GIVEN DATA:
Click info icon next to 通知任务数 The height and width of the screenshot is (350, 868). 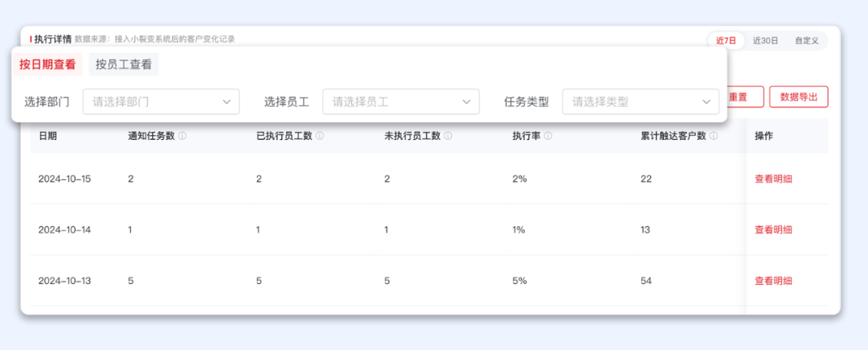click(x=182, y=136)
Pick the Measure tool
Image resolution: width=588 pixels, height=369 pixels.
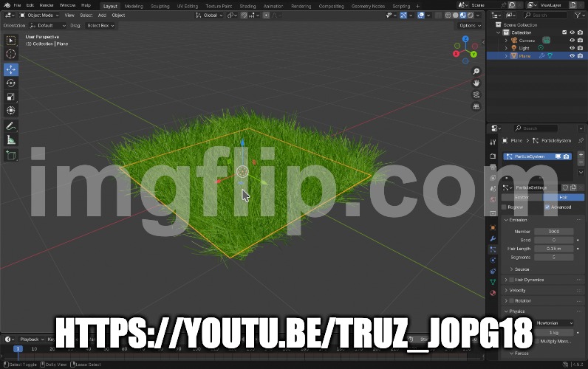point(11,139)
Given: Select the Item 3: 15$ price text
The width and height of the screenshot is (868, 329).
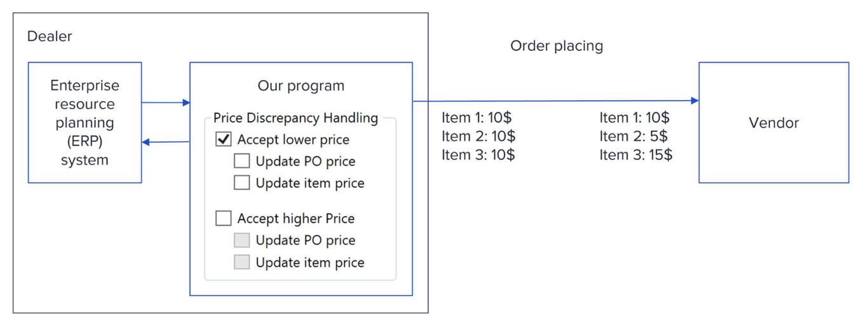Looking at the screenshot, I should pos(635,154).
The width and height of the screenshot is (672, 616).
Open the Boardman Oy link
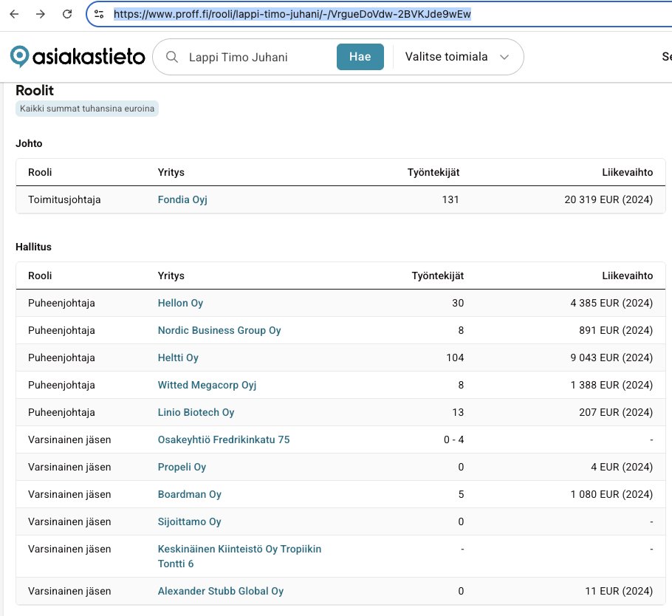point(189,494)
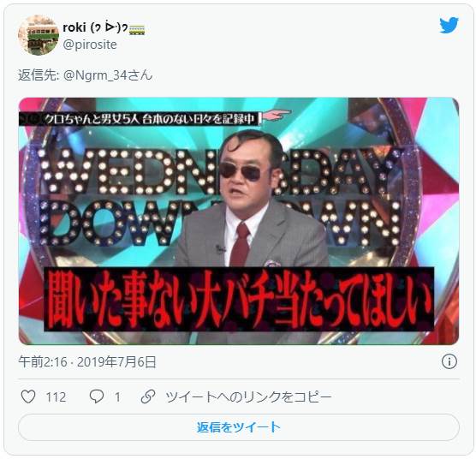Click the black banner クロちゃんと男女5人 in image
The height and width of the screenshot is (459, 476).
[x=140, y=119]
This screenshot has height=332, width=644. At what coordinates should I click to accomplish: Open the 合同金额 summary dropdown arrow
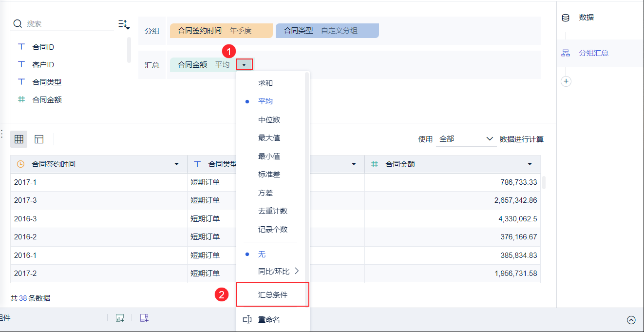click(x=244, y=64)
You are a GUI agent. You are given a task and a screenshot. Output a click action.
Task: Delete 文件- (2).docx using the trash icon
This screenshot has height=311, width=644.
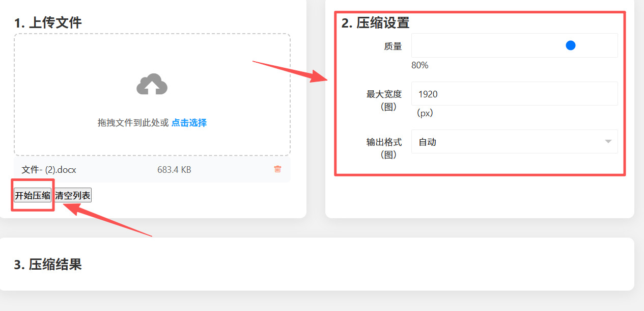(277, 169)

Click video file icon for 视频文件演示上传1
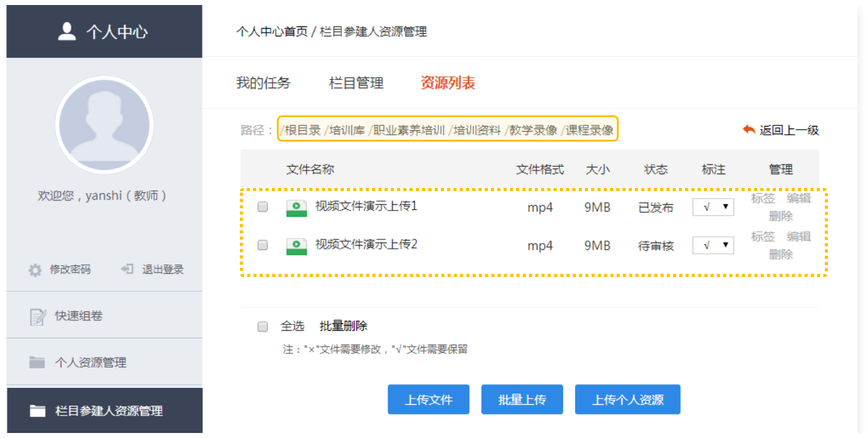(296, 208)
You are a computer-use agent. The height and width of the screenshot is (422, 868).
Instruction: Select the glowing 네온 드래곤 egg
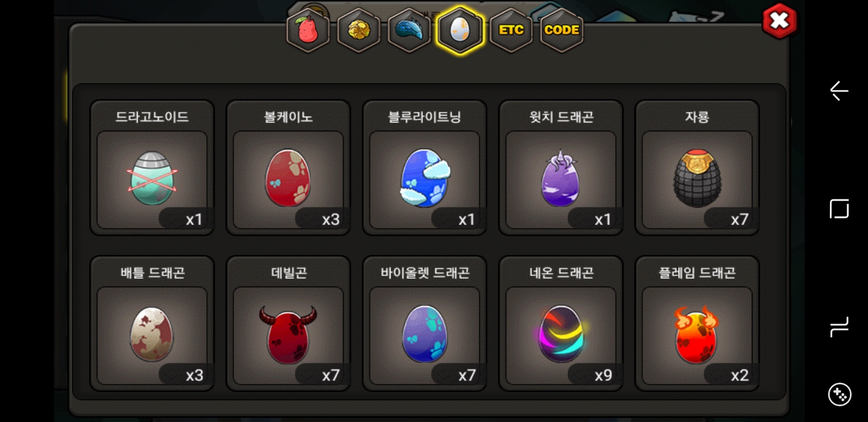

TASK: With the pictures left out, copy exactly the lines from the one containing "Open the Boardman Oy link" through the final line of the records above, both included.

OUTPUT FOR THIS EXERCISE:
Open the Boardman Oy link
point(189,494)
Click the black banner クロちゃんと男女5人 in image
The height and width of the screenshot is (459, 476).
[x=140, y=119]
This screenshot has height=332, width=644. At what coordinates should I click to accomplish: Open the 合同金额 summary dropdown arrow
click(x=244, y=64)
You are a GUI agent. You are given a task and a screenshot. Output a click action.
Task: Delete 文件- (2).docx using the trash icon
This screenshot has height=311, width=644.
(277, 169)

Click video file icon for 视频文件演示上传1
(296, 208)
You are a computer-use agent. The height and width of the screenshot is (422, 868).
Instruction: Select the glowing 네온 드래곤 egg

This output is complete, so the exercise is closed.